§ Problem: Please rewrite the records from the beginning through the line containing "(x=613, y=204)", changing "Shotgun" to "Pistol" and keeping everything else the same. Omit the pictures from your answer.

(Stored dataset records)
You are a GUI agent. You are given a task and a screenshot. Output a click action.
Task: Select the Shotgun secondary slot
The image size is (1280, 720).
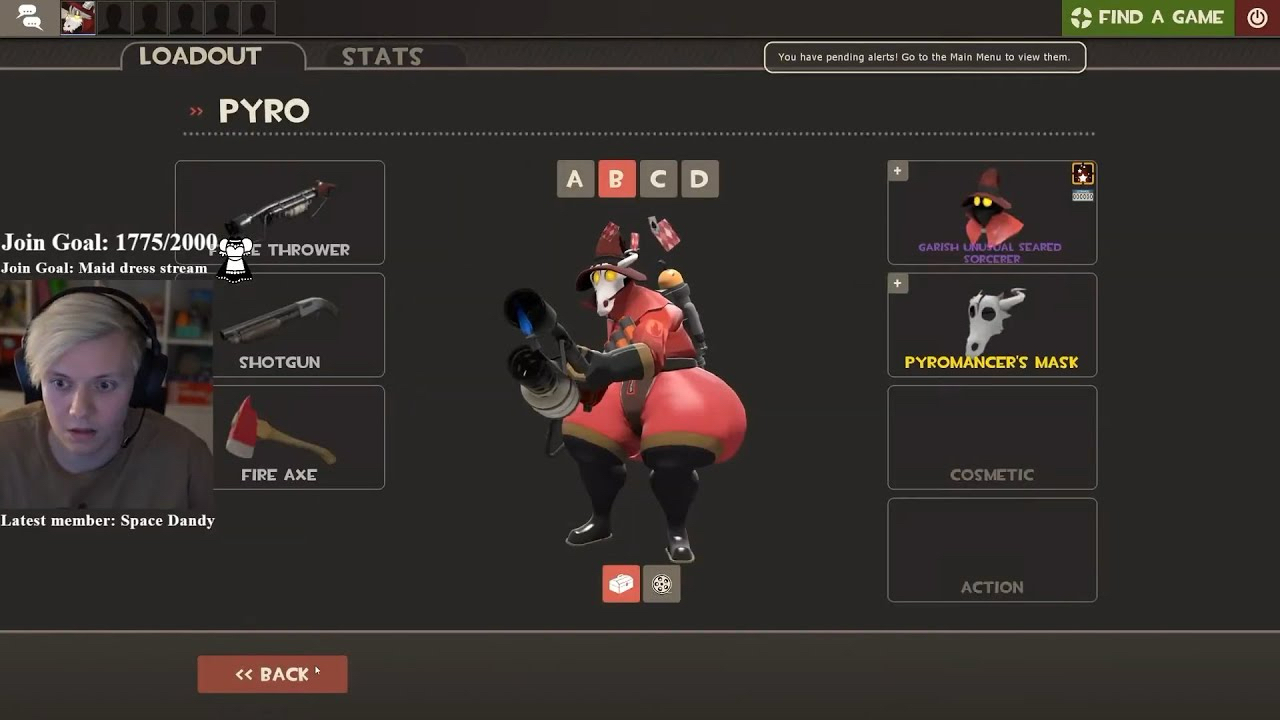click(x=298, y=325)
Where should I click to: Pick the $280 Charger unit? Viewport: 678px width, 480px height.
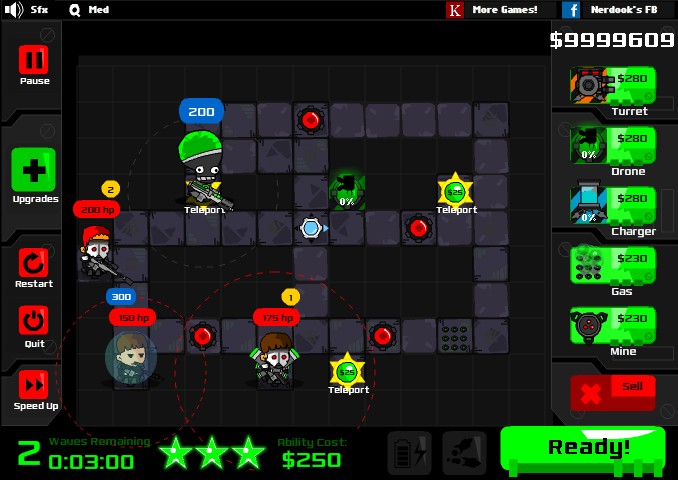(x=613, y=204)
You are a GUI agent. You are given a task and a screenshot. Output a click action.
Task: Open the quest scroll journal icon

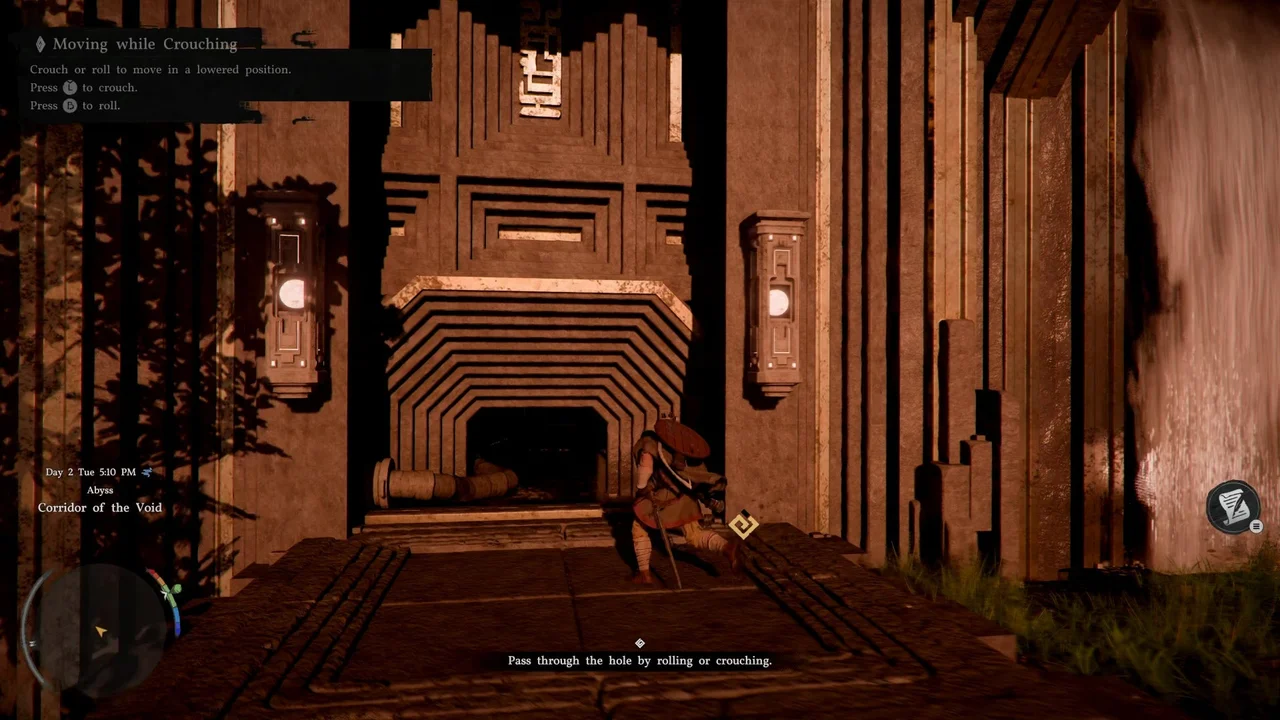1232,506
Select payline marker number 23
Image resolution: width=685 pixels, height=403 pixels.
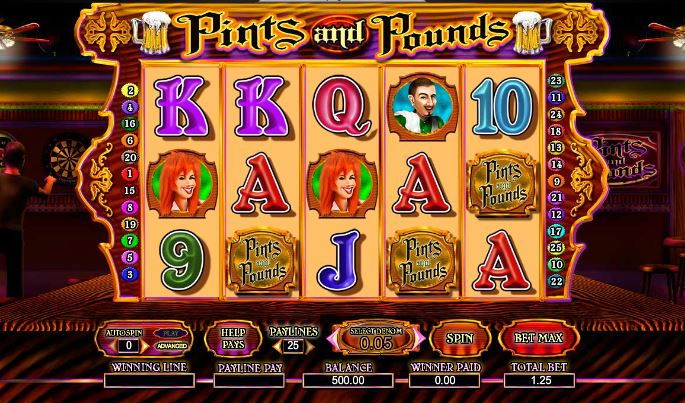557,81

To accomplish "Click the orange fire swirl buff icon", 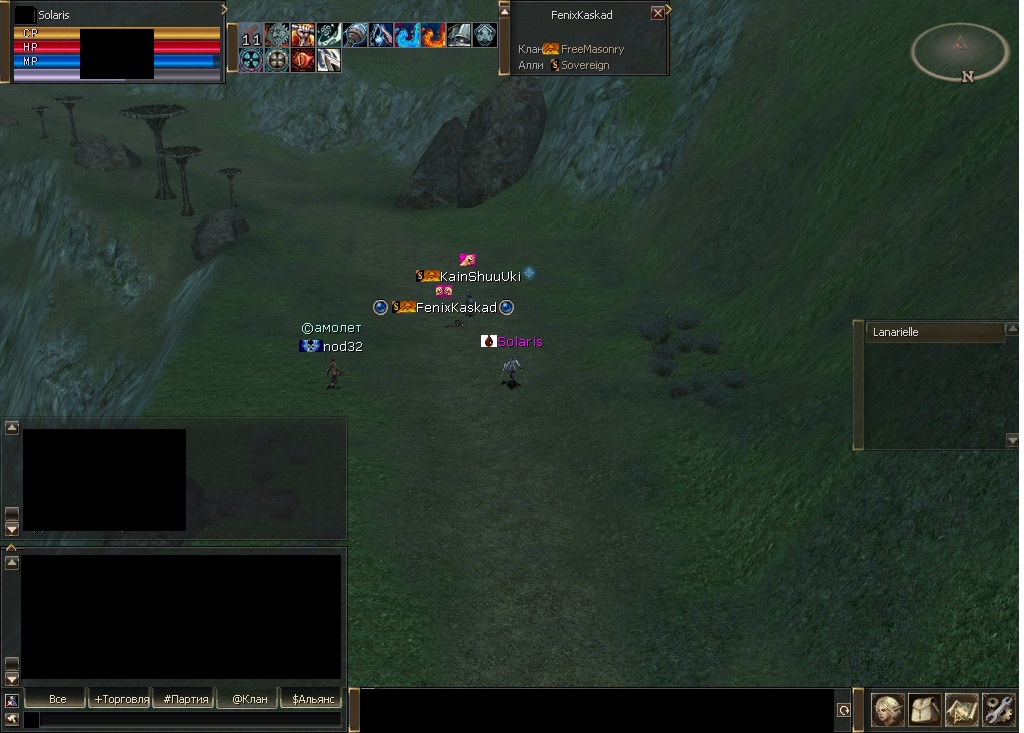I will click(433, 36).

§ Written response:
You are a GUI agent. You are given a task and a screenshot. Output a click action.
Task: Select the Pistol secondary slot
The image size is (1280, 720).
click(x=298, y=325)
Where should I click to: Pick the $280 Charger unit? Viewport: 678px width, 480px height.
(x=613, y=204)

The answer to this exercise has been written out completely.